Tag Archives: medical practice

Doctor Doctor Give Me The News


I recently saw the Big Deal Lupus Doctor in town.  My Regular Rheumatologist referred me as my flare up this summer was particularly stubborn and not responding to the course of treatment I was on.

The current plan involves infusion therapy and  Imuran.  The jury is still out on whether or not I’m clinically improving.  Regardless, I don’t feel well.  I’ve been running a fever for two days.  My hair continues to fall out.  I’m getting hives on my face and a rash (looking a lot like the one I just had) is beginning to appear on my legs.  At this point I’m concerned enough to call Regular Doctor to discuss these changes.  We spoke on the phone and now I’m frustrated and disappointed with how the conversation went.

First, I had to leave a message, which is standard protocol, especially in a large practice with 7 physicians.  I tell the operator I’m having some symptoms and wish to discuss this with my doctor.

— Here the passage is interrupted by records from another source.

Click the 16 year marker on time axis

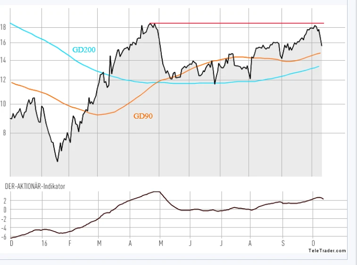[44, 243]

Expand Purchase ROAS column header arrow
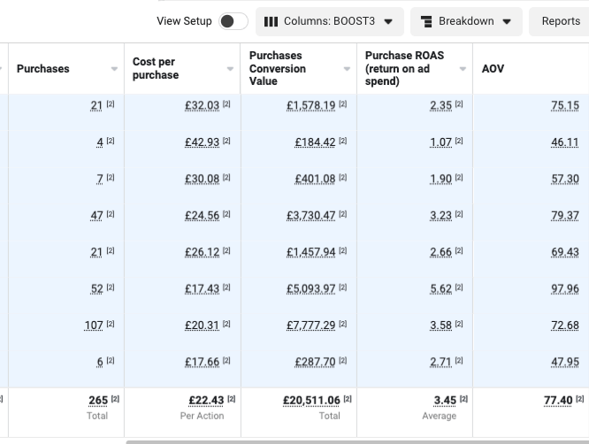(x=462, y=69)
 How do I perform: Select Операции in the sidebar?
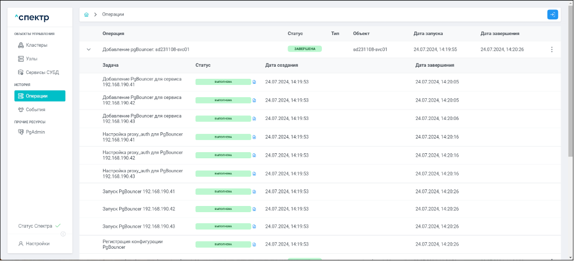[40, 96]
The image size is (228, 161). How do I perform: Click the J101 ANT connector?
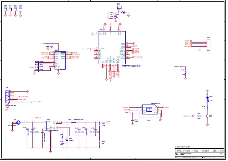pyautogui.click(x=119, y=7)
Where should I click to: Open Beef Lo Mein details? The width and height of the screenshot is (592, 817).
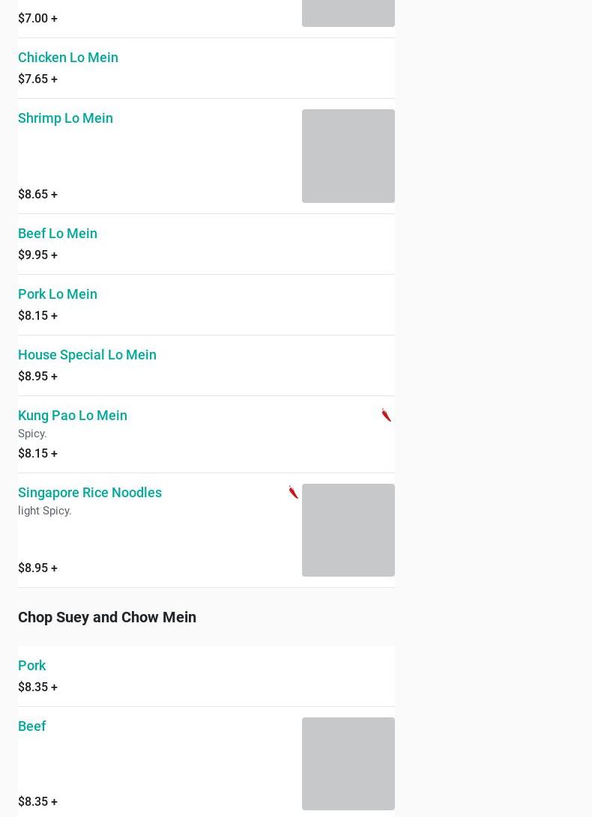[x=58, y=233]
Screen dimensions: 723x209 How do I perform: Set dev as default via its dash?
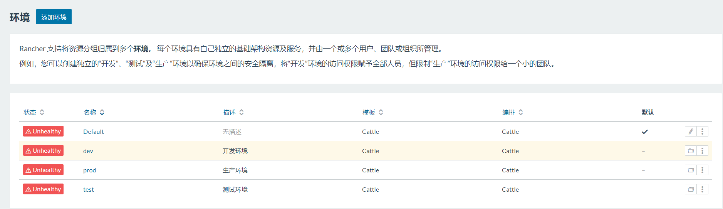643,151
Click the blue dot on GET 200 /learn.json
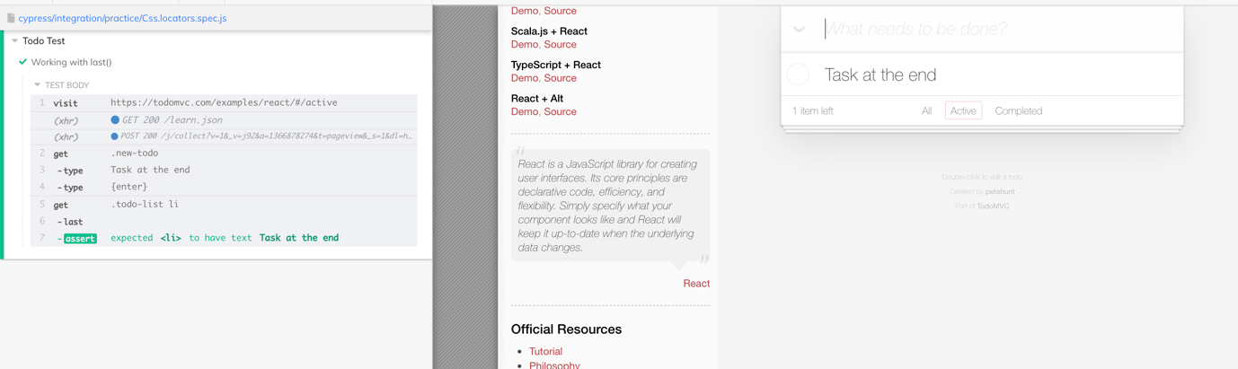Screen dimensions: 1238x369 pyautogui.click(x=115, y=119)
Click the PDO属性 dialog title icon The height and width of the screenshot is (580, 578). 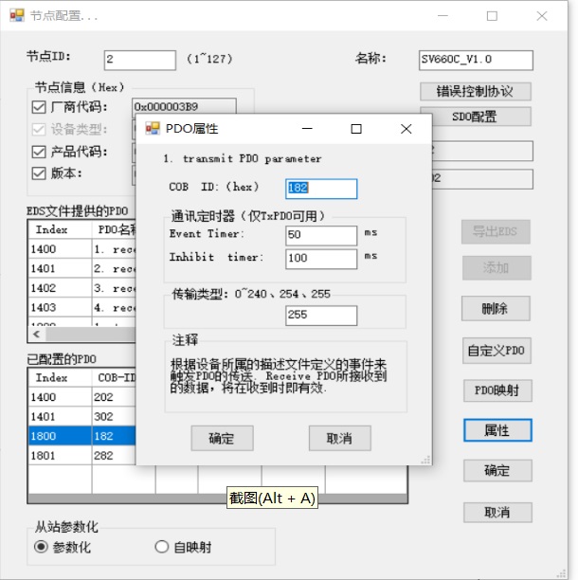pyautogui.click(x=152, y=129)
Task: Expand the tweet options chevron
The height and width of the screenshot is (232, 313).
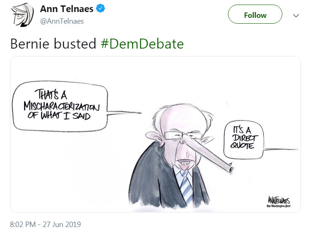Action: point(296,15)
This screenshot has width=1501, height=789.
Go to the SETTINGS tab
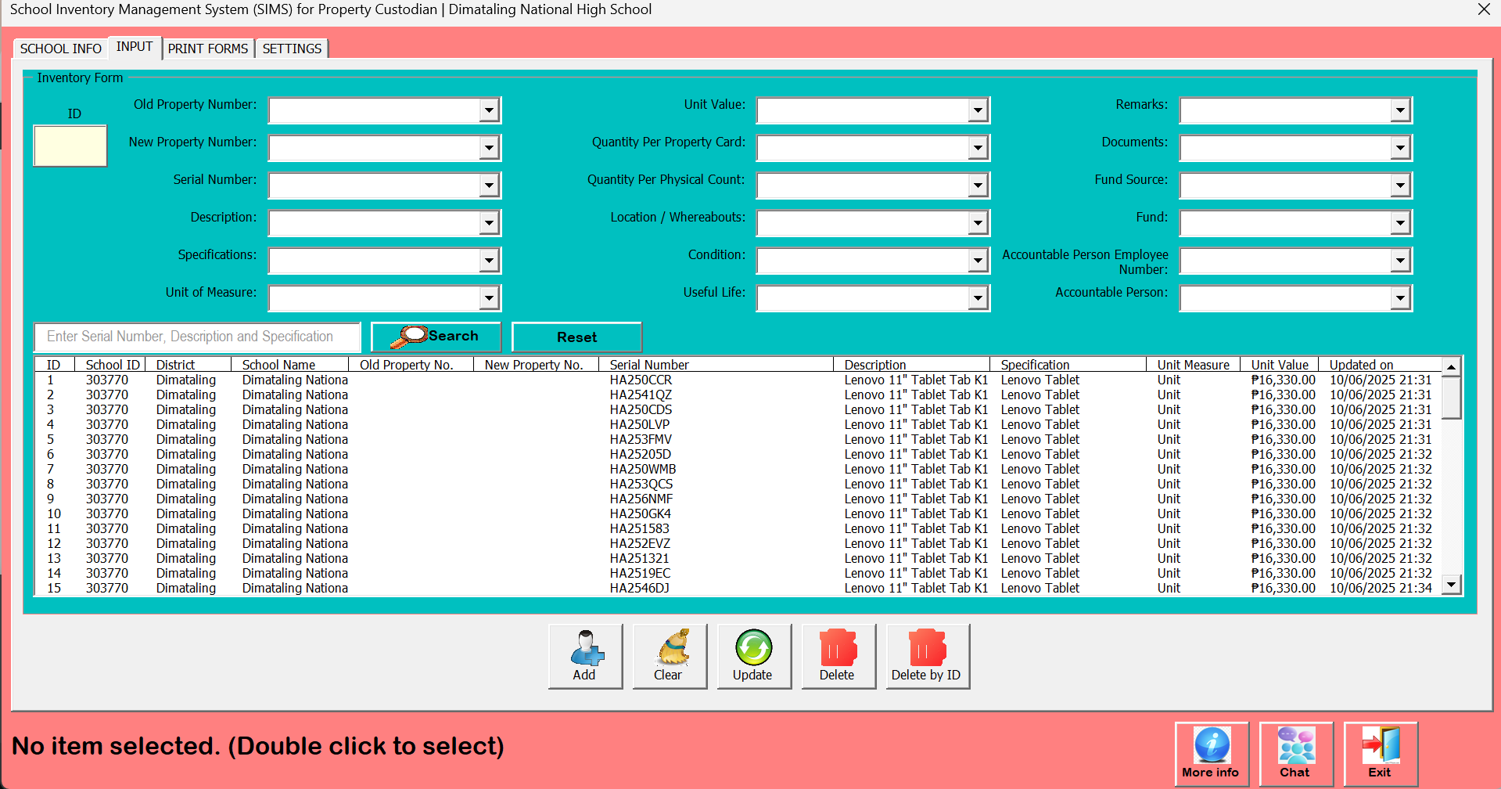click(x=292, y=49)
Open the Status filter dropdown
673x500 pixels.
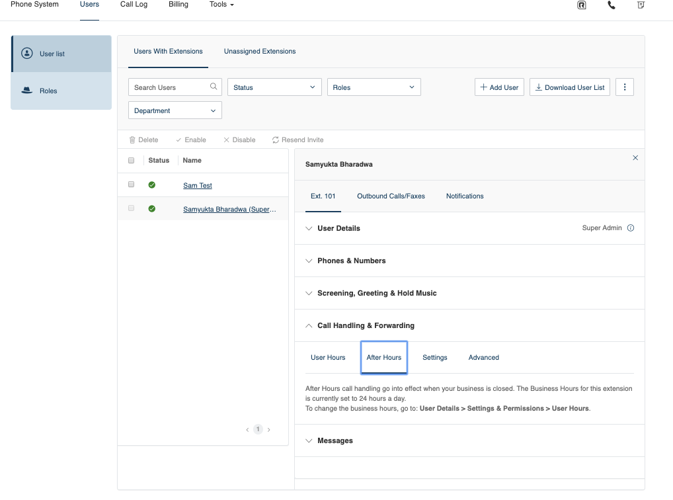[x=274, y=87]
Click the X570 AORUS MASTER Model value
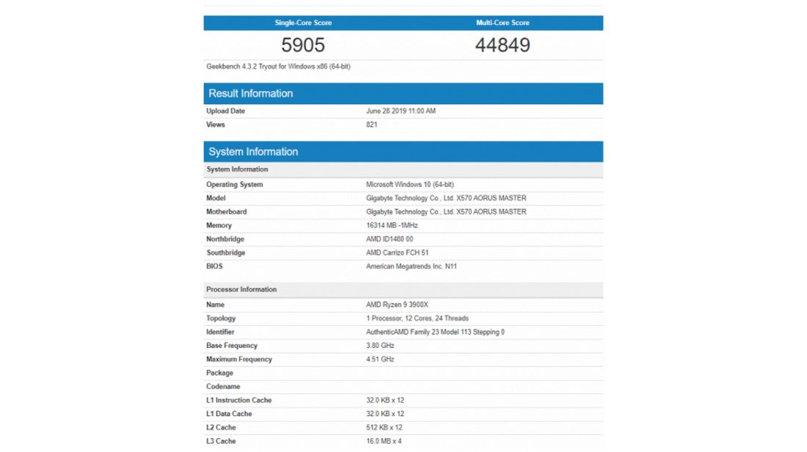The image size is (807, 452). click(446, 198)
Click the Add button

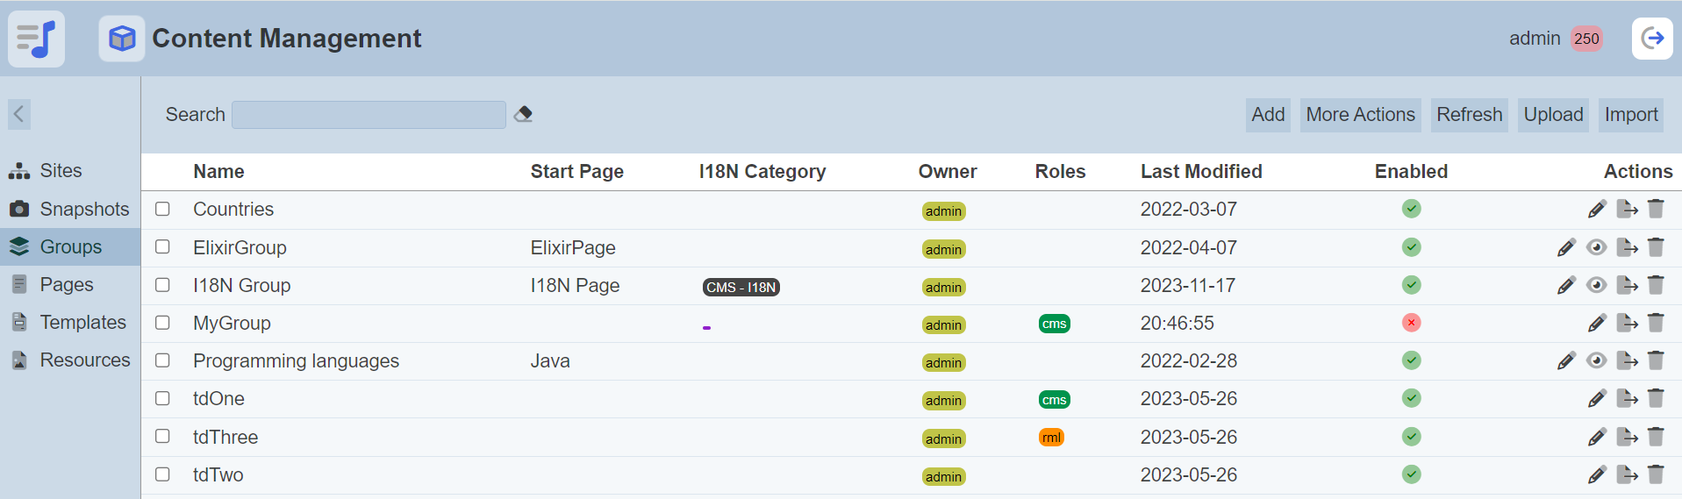(x=1267, y=115)
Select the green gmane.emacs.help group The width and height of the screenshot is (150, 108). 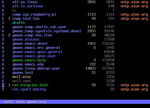(29, 60)
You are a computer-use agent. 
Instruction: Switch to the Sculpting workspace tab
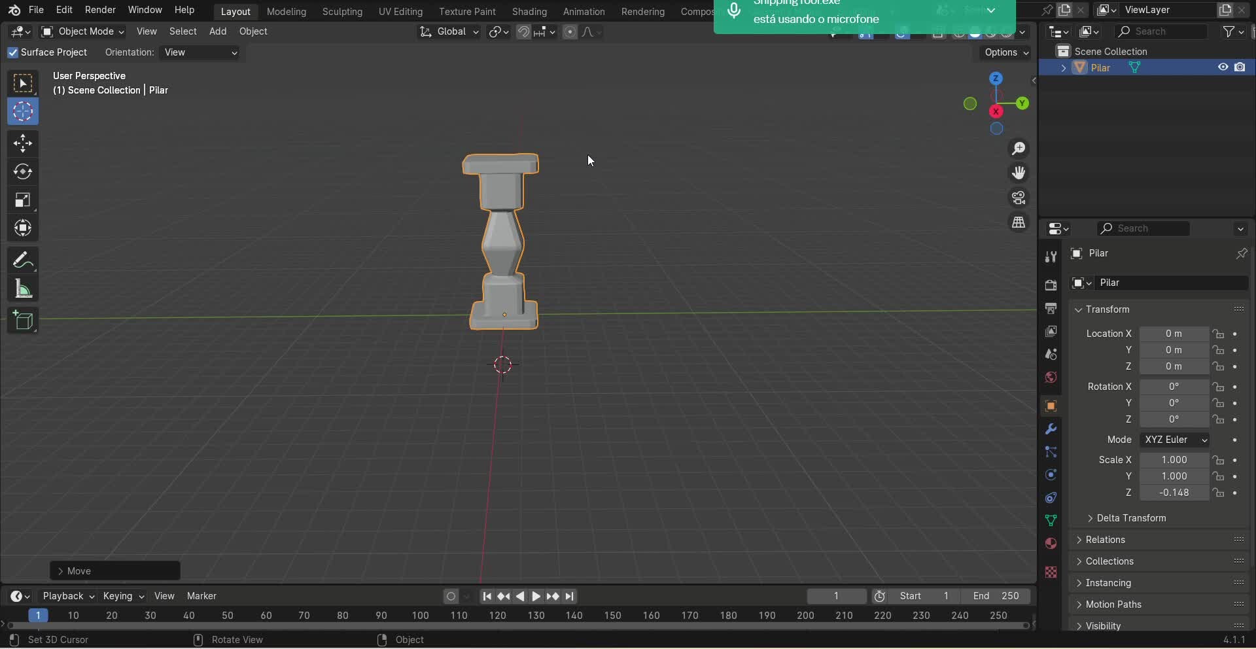click(342, 11)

Then, I get a call back from the doctor’s Snotty Bridge Troll.  She tells me to call the Big Shot Doctor because I’m under his care now and he needs to know if I’m having problems.  I tell the Troll that Regular Doctor wrote the prescription for Imuran, ordered the infusions and has been following me for two years.  I’d appreciate a call back when it’s convenient.

About 20 minutes later Regular Doctor calls and listens to what I have to say.  She tells me that my symptoms could be anything … lupus, medication, who knows what … and I need to call Big Shot Doctor.  And even though she prescribed the Imuran and IVIG, she’s deferring to BSD now when it comes to treating me.


Did I just get dumped?

Lupus has been called the Great Imitator with good reason.  Hives, fever, hair loss, anemia, rash, lethargy … these are warning signs for people who are immunosuppressed and have lupus.  What kind of doctor tells a worried patient to call somebody else?

I work for a very busy doctor.  In fact, I’ve been managing his medical practice for 16 years.  We see a lot of very sick people who sometimes need a little TLC.  When they call us for help we take a few minutes to listen and find the very best way to meet their needs.  If a patient must see another specialist or surgeon, we set up that appointment for them.  We make sure their insurance will cover their laboratory or radiology studies.  Our doctor basically “quarterbacks” their treatment to insure continuity of care.  If it’s in the best interest of our patient to segue from our practice to another, more specialized physician, our doctor discusses this with them with sensitivity and honesty.   Nobody needs to remind us that sick patients often have difficulty hearing bad news, getting their prescriptions filled, arranging for transportation, and understanding their medical bills.  We’re there to help them get through the tough times.

I’m going to ask the Big Shot Doctor to be my primary rheumatologist.  If he can’t, then I’ll find another doctor.  It’s hard enough to deal with lupus when you’re not feeling well.  It’s worse when the doctor and the medical practice you’re working with appears indifferent when you ask for their help.

Shame on them.

10/9/08    Here’s an update to this post:

I called the BSD’s office and left a message.  The BSD’s rheumatology fellow, Dr. O, called me right back and was so very kind and helpful.

Me:        My rheumatologist told me to call you if I’m having problems.  Do you remember me?  (snif, snif)

Dr. O:    Of course I do!  You’re not feeling well?  How can I help?

Me:        (I tell her my tale of woe.) What do you suggest?

Dr. O:    First, I want you to know that we will be more than happy treat you here.  Let’s lower your Imuran dose by 50 mg and see if that helps slow down or stop your hair loss. I’d like to run some blood tests also. I’ll call you back with those results ASAP and we’ll talk about what the next step will be.

Me: Thank you so much! I’m relieved to know there’s a plan on board.

Dr. O: Call me any time you have a question or a concern. Just leave me a voicemail!

Whew! A little compassion can make all the difference!